• TASK PROMPT: Pictures excluded, retype the lines from the one containing "Task: Select Diagnostic" through the last line of the data below, both included.
SUPPLIED RECORDS: Begin
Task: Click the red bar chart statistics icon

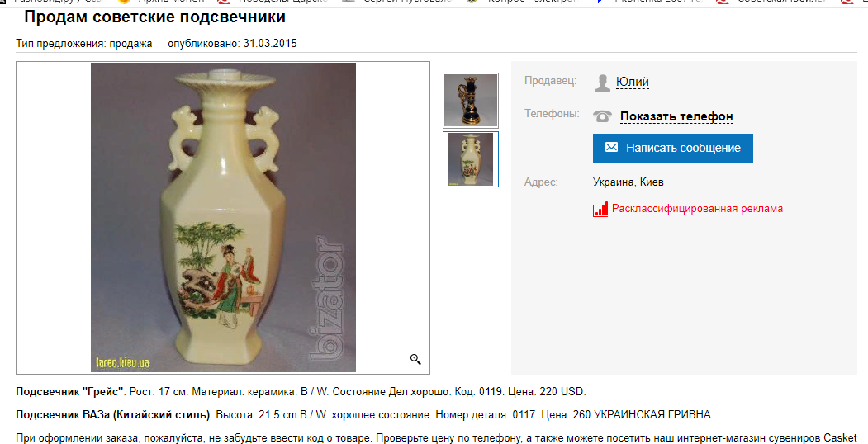Action: tap(600, 209)
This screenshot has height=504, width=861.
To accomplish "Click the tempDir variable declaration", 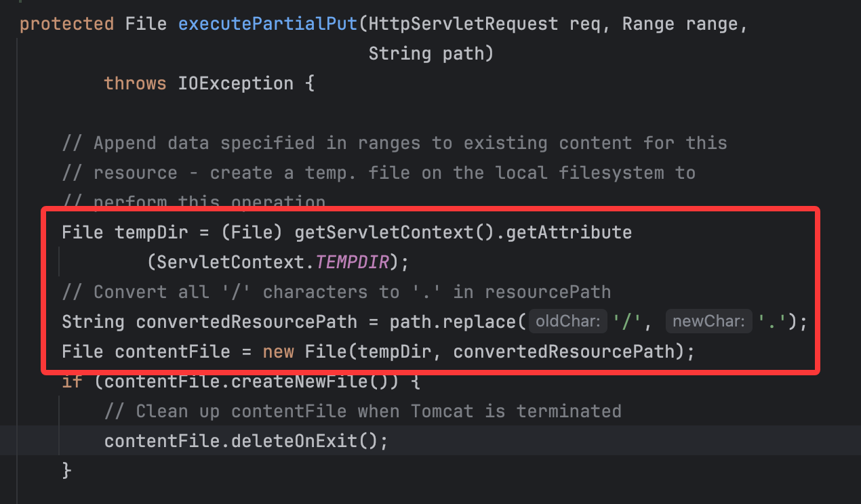I will click(146, 233).

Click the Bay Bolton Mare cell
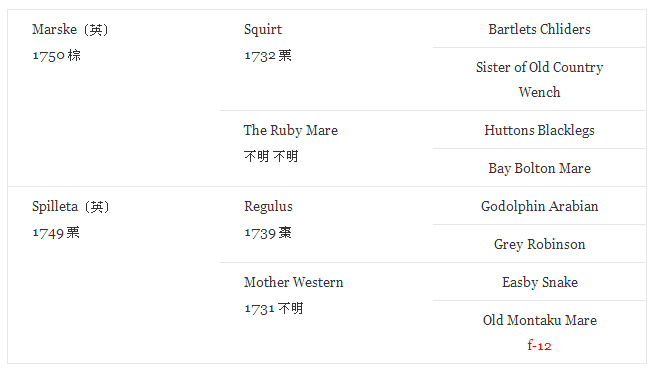click(539, 168)
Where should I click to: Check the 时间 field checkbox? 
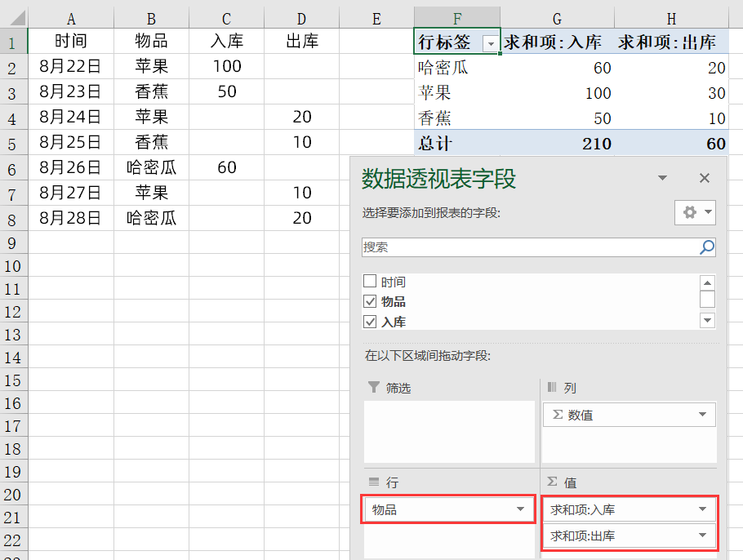(371, 279)
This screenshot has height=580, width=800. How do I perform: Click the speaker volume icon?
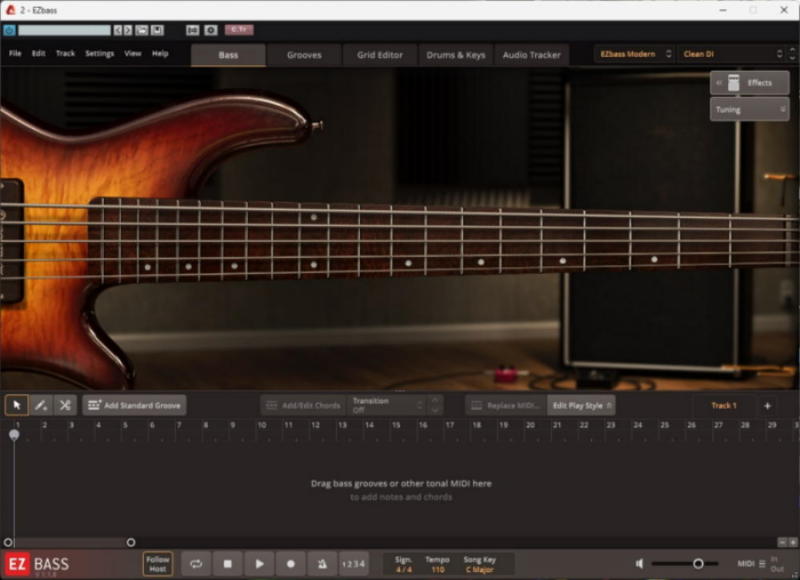point(641,564)
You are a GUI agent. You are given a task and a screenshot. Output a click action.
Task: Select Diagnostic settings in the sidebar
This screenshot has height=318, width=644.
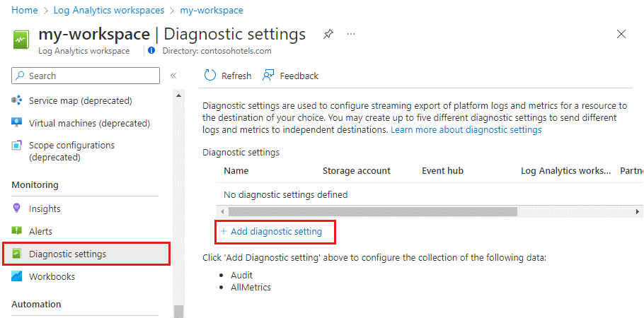[67, 254]
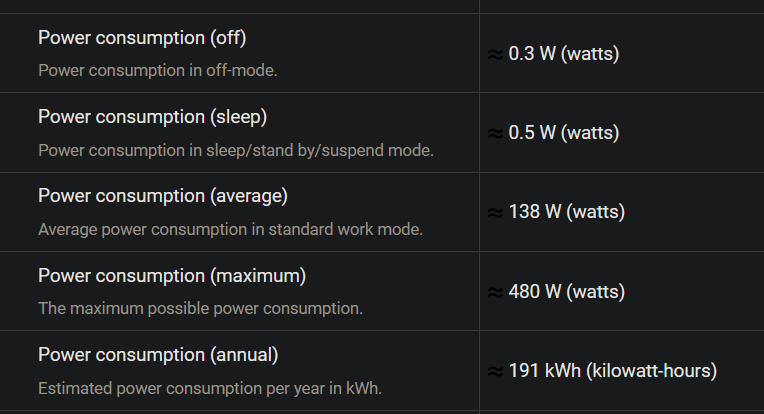Click the approximately symbol before 0.3 W
764x414 pixels.
pyautogui.click(x=496, y=55)
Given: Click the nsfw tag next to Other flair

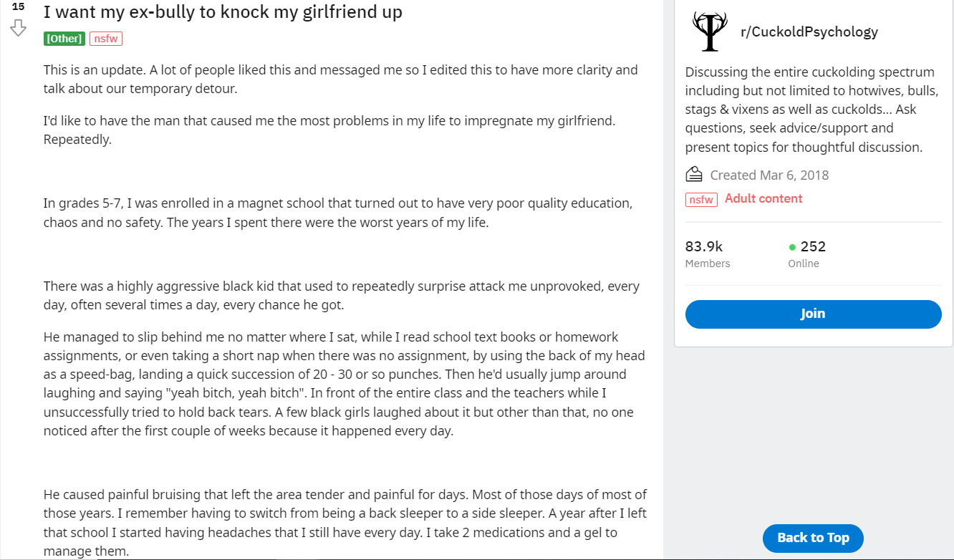Looking at the screenshot, I should click(106, 39).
SUPPLIED RECORDS: End
• EXERCISE ANSWER:
Task: Select Diagnostic settings in the sidebar
This screenshot has height=318, width=644.
[67, 254]
Click the approximately symbol before 0.3 W
764x414 pixels.
pyautogui.click(x=496, y=55)
Given: Click the nsfw tag next to Other flair

Looking at the screenshot, I should click(106, 39).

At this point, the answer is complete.